Originally Posted by
BigLar
OK - but ...
If I, say, map the drive on my RAID to my desktop, I talk to it using, what? ... TCP/IP? The RAID has a static IP, but how does the switch know where to send the data? Does it "ask" and see who responds, and then set up a virtual connection or what? If it's something like that, then, sure, I don't need a router. What if it's a DHCP-assigned IP?
Yes, your desktop is communicating via TCP/IP with the RAID server.
The switch doesn't know anything. It's just a pipe that connects your computer and RAID. Well, a smart switch would be able to do some processing of the data, but a standard dumb switch doesn't really, beyond inspecting each packet to see which MAC it's going to and directing the packet to the appropriate port on the switch. In contrast, a hub (which you don't really see anymore) would broadcast all packets to everything connected to it.
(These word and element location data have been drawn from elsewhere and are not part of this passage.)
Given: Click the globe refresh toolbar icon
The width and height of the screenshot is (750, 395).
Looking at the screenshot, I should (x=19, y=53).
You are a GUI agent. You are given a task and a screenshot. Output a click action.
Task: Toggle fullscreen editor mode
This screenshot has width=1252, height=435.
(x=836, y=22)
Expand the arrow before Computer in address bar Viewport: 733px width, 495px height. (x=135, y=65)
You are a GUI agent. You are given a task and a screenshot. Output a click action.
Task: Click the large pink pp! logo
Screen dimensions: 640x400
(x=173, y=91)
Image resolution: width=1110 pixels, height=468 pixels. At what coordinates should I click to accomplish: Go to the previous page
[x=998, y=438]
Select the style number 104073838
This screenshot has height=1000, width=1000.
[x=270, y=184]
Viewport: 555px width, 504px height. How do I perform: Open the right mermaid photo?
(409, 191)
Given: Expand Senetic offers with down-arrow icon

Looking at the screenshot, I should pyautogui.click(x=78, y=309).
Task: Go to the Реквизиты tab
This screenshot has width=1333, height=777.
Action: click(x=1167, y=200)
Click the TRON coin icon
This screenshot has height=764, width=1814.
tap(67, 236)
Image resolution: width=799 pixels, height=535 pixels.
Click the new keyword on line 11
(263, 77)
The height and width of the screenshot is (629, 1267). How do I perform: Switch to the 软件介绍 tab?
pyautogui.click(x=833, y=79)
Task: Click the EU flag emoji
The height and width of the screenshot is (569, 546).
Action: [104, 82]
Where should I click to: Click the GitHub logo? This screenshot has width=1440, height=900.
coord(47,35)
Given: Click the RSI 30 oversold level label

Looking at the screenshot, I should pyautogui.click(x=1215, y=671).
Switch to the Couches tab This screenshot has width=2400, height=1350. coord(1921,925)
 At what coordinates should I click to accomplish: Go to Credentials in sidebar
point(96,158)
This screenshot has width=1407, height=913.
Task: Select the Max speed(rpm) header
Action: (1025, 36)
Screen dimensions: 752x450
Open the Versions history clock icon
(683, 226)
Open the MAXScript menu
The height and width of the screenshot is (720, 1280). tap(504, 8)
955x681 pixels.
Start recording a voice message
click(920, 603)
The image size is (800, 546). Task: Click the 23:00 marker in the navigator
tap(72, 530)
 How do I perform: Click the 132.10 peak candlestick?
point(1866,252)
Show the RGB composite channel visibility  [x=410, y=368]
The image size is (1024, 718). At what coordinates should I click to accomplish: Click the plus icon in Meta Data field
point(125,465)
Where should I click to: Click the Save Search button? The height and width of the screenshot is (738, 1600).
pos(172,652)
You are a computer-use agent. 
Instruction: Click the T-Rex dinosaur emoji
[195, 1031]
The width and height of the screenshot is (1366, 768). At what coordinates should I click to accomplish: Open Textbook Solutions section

At the very low level, I think that your PC will send a broadcast over the local network to ask who has the IP address of the RAID server. The RAID server will reply with its MAC address, and then your PC connects directly using that.
A DHCP-assigned IP doesn't make a difference. Your router is presumably your DHCP server. When a network device requests an IP, the router assigns it one. The device hangs on to that IP until I think halfway until its lease expires, at which point it requests another one. If the router isn't available on the network at that point, eventually the IP lease will expire and the device will lose its IP.